15. The method of claim 13, wherein the obtaining, according to the target language model, the occurrence probability of each character in the at least two reconstructed texts comprises:

inputting the target text into the target language model, and determining a text vector of the target text by the target language model;

splicing the text vector of the target text and the text vector of the candidate text category by the target language model to obtain the text vector of any one of the at least two reconstructed texts;

determining, by the target language model, occurrence probabilities of respective characters in the any one of the reconstructed texts based on the text vectors of the any one of the reconstructed texts.

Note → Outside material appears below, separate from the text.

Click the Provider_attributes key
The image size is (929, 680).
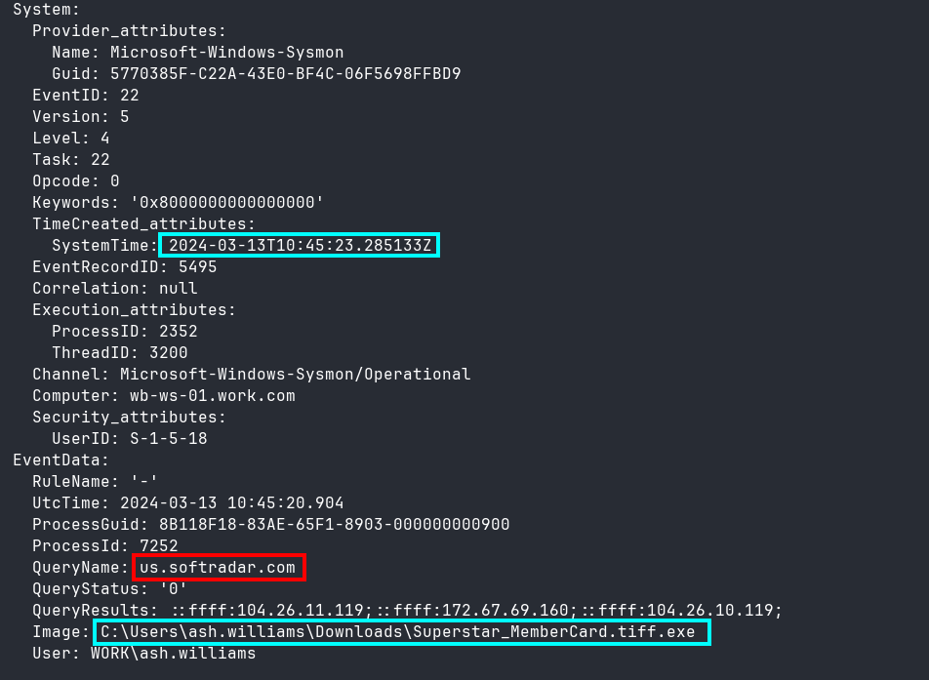129,31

16. A training apparatus for a language model, the apparatus comprising:

The acquisition module is used for acquiring a plurality of first texts;

17. A text classification device, the device comprising:

the acquisition module is used for acquiring the target text;

the obtaining module is further configured to obtain occurrence probabilities of characters in at least two reconstructed texts according to a target language model, where the reconstructed texts include the target text and candidate text types, and the target language model is obtained according to the method of any one of claims 1 to 12;

18. An electronic device comprising a processor and a memory, wherein the memory has stored therein at least one program code that is loaded and executed by the processor to cause the electronic device to implement the method of training a language model according to any one of claims 1 to 12 or the method of classifying text according to any one of claims 13 to 15.

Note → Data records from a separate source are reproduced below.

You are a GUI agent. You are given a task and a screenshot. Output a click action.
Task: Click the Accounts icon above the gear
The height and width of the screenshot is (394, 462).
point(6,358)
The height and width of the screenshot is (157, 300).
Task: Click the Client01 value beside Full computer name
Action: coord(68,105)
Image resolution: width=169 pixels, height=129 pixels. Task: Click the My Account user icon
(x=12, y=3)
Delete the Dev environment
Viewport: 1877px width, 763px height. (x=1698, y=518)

19. A computer readable storage medium having stored therein at least one program code loaded and executed by a processor to cause a computer to implement the method of training a language model according to any one of claims 1 to 12 or the method of classifying text according to any one of claims 13 to 15.

20. A computer program product, characterized in that at least one computer instruction is stored in the computer program product, which is loaded and executed by a processor, to cause the computer to implement the training method of the language model according to any one of claims 1 to 12 or the text classification method according to any one of claims 13 to 15.